▶ Texto de origem
Havíamos de juntos reexaminar o projeto de nação e sociedade esboçados durante a luta de libertação; havíamos de formular ideias, planos e programas para reavivar e adaptar esse projeto à nossa realidade contemporânea.

 

Havíamos de juntos explorar caminhos para consolidar e aprofundar a unidade nacional, na base do reconhecimento, respeito mútuo, harmonização e união das nossas distintas identidades acima descritas. Por outras palavras, havíamos de reinventar e reconstruir a nossa “moçambicanidade” com base na nossa diversidade e num projeto comum de nação. 

 

Havíamos de reconhecer que de entre os muitos males que nos afligem, a democracia “de faz de conta” e o seu irmão gémeo, o capitalismo brutal que praticamos, não funcionam e não nos estão a servir. Pelo contrário, devido à sua natureza corrosiva, a nossa democracia e o nosso capitalismo de hoje levam à corrupção dos valores fundadores do nosso país, à traição dos  princípios em que se fundamenta a nossa nação, à perda de valores éticos e ao apodrecimento das instituições do Estado.

 

Havíamos de reconhecer que esta democracia e este capitalismo dão cobertura à acumulação de fortunas de proveniência muitas vezes duvidosa nas mãos de oligarcas e vendedores de influência politicas.

▶ Secção de dados
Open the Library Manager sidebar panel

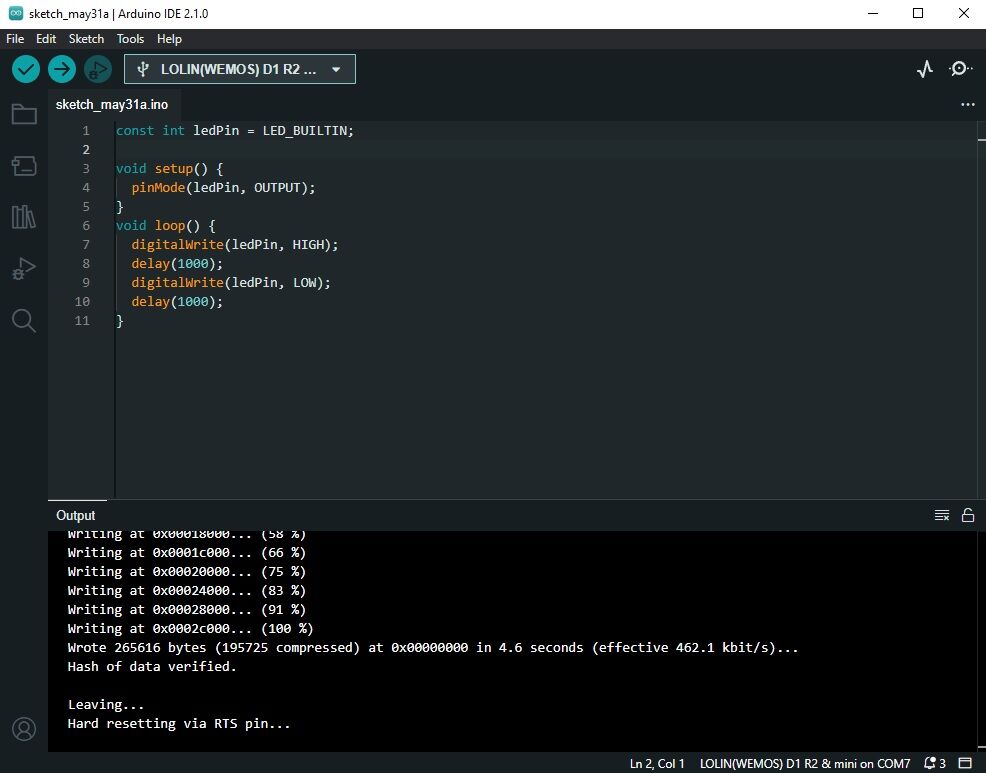tap(24, 217)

▶ Tarefas obrigatórias
a – Enumere as consequências a que, segundo o texto de origem, a democracia e o capitalismo de hoje levam.
b – Com base em quê, de acordo com o texto de origem, se havia de reinventar e reconstruir a “moçambicanidade”?
c – Prossiga o texto de origem a partir da última frase apresentada.

▶ Respostas ao exercício
a –
- Corrupção dos valores fundadores do país
- Traição dos princípios em que se fundamenta a nação
- Perda de valores éticos
- Apodrecimento das instituições do Estado

b – Com base na diversidade e num projeto comum de nação.

c –
Havíamos de inequivocamente rejeitar essa democracia e esse capitalismo  doentios porque eles ameaçam apagar a nossa tradicional convicção que “eu sou porque nós somos”; pelo contrário, eles levam-nos a insistir que eu, eu, eu, antes de tudo e em última analise, eu. Em vez de nos ajudarem a afirmar o Ubuntu e a Ujamaa das nossas tradições filosóficas, eles promovem a ideia que eu sou o centro, o principio e o fim de tudo.

 

Havíamos de dizer que esta “nossa” democracia e este “nosso” capitalismo em definitivo mataram o mítico homem novo das nossas ambições e inviabilizaram a nova sociedade dos nossos sonhos.

 

Havíamos de reconhecer que a democracia e o capitalismo que praticamos apenas servem  a uma minúscula elite que, apesar de todo um discurso em contrário, despreza uma governação eficaz, justa e equitativa, nem se preocupa com a construção e consolidação da paz, e só se ocupa em acumular, a qualquer custo, poder e dinheiro.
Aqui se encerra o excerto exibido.